Bremen (ots) - Es ist in jeglicher Hinsicht eine humanitäre Katastrophe, die sich da auf dem Mittelmeer zwischen der libyschen und der italienischen Küste abspielt. Und das Tragische daran ist: Es gibt keine schnelle Lösung. Sprüche von Initiativen und Nichtregierungsorganisationen wie "Fähren statt Frontex" oder "Schleusen legalisieren" klingen nur forsch, sind aber wohlfeil.
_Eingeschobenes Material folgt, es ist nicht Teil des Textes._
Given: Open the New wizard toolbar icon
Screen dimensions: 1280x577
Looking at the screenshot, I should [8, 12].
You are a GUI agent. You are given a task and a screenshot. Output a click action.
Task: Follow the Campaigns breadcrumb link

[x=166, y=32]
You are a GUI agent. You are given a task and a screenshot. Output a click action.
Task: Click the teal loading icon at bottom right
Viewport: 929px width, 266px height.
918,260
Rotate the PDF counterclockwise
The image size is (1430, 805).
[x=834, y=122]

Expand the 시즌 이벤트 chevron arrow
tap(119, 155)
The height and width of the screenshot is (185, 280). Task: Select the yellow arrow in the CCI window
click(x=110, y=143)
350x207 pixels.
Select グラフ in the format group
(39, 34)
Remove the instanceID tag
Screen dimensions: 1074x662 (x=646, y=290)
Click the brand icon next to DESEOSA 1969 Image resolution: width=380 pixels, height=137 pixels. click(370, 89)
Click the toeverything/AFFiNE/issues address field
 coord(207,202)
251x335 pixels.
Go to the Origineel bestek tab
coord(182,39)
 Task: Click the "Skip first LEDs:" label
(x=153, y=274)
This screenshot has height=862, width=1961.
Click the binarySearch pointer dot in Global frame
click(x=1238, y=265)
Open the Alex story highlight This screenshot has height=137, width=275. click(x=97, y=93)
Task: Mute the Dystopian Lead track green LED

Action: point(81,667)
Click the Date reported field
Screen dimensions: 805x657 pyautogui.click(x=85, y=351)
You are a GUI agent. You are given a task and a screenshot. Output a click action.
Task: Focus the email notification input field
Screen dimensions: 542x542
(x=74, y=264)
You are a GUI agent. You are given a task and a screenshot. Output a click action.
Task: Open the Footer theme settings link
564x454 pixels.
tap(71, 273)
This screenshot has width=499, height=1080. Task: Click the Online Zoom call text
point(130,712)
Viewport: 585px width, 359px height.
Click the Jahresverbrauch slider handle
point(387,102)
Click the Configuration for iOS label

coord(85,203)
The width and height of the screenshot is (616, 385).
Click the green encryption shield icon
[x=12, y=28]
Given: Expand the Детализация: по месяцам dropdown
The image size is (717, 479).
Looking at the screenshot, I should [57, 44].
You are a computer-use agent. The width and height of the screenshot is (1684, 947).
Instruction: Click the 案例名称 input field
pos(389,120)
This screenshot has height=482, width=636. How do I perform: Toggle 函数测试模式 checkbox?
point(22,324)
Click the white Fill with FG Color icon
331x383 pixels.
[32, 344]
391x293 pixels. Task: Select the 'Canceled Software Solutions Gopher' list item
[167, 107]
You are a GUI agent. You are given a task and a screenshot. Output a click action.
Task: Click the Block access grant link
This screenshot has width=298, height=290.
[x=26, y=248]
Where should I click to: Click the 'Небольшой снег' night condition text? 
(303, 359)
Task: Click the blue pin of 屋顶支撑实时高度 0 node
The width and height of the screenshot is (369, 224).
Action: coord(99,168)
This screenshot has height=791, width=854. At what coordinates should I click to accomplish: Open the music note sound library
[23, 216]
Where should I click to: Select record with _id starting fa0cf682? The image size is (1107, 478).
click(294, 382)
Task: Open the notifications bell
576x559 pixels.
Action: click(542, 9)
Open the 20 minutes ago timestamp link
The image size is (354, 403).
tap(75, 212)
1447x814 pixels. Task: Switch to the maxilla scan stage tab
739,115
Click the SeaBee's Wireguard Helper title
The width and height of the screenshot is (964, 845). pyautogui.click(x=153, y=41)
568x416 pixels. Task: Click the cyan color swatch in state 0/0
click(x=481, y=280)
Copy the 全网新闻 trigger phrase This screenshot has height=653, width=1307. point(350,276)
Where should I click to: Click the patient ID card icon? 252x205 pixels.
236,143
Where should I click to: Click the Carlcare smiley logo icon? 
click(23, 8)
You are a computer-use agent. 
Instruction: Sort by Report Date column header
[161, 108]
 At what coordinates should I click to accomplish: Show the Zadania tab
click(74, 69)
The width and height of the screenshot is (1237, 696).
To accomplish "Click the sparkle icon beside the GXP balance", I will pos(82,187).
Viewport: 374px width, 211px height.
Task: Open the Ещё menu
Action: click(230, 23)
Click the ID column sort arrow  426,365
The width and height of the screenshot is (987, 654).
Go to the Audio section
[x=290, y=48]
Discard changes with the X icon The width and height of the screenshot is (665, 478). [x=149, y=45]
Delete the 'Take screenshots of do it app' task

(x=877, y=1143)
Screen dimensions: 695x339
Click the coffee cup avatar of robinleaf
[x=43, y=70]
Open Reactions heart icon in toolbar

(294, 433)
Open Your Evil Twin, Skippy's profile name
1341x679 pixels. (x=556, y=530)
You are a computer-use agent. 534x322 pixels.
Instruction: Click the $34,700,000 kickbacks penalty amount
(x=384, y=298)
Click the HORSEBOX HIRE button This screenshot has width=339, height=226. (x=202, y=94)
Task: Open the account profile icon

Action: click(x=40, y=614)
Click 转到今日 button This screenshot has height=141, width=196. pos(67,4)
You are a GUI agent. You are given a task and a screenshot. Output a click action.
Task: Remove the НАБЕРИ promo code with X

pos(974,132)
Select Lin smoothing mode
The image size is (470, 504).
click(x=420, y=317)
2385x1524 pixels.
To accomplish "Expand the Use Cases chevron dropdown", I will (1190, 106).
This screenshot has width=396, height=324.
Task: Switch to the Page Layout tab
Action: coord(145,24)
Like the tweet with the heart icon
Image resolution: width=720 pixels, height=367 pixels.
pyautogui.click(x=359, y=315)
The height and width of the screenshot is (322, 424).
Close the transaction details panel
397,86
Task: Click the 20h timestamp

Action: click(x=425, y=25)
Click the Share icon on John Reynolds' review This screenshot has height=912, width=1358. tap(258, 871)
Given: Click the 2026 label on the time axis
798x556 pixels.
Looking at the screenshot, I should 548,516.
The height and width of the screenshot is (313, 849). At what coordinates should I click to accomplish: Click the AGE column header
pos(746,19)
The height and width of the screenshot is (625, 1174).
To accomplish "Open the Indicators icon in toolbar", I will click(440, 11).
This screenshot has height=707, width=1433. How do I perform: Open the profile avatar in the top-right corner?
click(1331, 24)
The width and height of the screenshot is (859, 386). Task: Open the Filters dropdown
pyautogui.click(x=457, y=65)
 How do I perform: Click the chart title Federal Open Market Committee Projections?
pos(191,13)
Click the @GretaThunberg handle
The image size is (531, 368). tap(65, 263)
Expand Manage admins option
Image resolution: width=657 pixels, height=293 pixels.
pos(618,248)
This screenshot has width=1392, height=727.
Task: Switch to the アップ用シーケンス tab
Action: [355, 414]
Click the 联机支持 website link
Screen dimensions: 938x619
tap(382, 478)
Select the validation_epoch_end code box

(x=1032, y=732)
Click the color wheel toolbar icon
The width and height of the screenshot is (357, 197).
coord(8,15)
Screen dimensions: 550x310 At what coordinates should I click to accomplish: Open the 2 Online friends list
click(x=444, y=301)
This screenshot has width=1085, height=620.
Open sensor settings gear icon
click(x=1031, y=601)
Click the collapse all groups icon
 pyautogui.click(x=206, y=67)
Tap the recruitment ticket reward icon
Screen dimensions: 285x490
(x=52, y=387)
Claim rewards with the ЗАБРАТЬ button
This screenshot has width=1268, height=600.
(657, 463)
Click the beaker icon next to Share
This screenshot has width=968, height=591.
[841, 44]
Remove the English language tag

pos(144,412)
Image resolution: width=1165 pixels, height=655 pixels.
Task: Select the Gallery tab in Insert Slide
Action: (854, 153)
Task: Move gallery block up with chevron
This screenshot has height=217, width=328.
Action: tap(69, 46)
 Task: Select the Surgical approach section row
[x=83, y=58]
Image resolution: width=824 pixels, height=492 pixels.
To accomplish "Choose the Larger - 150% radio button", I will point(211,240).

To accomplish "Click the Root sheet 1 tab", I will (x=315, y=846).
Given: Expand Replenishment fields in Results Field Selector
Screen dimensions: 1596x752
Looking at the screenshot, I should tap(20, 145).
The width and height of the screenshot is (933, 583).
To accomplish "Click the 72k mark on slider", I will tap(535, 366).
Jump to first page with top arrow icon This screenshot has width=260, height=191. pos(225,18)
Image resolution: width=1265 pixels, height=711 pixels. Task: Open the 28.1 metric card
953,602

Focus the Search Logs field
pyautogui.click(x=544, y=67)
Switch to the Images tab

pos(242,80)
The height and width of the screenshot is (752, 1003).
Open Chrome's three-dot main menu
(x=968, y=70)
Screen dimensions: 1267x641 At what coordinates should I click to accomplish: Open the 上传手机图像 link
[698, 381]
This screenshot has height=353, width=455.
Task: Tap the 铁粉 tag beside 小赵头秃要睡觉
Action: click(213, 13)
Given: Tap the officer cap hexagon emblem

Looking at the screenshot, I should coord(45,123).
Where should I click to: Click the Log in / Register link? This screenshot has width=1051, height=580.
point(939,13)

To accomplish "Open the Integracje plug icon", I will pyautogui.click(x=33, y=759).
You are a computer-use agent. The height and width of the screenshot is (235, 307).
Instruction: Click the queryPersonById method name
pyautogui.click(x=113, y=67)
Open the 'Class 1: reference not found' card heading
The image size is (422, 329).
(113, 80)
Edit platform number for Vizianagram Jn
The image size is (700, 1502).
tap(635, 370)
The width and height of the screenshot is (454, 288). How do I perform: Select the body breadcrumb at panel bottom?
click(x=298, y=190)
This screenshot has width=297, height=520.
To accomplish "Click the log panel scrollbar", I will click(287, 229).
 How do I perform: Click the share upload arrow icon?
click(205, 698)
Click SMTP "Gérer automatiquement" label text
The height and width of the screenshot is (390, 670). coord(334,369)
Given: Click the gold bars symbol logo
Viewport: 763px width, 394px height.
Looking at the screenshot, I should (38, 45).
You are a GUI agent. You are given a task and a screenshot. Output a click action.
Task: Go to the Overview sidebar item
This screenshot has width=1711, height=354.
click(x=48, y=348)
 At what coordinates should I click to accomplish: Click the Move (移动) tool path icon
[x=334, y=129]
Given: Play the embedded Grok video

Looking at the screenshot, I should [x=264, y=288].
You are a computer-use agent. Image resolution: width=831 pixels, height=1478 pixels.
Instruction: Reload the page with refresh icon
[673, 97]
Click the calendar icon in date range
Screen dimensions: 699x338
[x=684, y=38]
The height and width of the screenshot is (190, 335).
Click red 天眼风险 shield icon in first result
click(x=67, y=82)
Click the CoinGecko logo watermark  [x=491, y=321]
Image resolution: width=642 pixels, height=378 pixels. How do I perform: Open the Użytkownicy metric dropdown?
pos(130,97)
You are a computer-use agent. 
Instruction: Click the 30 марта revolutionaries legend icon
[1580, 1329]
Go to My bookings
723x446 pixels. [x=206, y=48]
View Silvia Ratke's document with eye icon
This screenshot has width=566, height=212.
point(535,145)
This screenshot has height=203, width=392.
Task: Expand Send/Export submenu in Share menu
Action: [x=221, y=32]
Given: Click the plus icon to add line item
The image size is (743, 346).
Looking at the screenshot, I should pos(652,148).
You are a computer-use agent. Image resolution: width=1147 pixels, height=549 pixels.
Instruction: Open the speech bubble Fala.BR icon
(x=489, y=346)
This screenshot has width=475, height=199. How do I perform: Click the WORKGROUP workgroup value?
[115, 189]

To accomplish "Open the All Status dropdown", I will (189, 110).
So einfach lässt sich nicht mal eben die Welt retten.

Helfen kann nur zweierlei: Zum einen muss die EU bei der Aufnahme von Flüchtlingen endlich solidarisch handeln. Und zum anderen muss es in jenen Ländern zu einer Verbesserung der Lage kommen, aus denen die Flüchtlinge kommen. Die fliehen nämlich längst nicht alle mit dem Ziel Europa, landen aber schließlich dort, weil sie in ihren ursprünglichen Zielländern auf dem afrikanischen Kontinent auch keine Zukunftschance finden. Es ist nicht die Anziehungskraft Europas, die sie lockt, sondern die Perspektivlosigkeit in ihrer Heimat, die sie von dort vertreibt.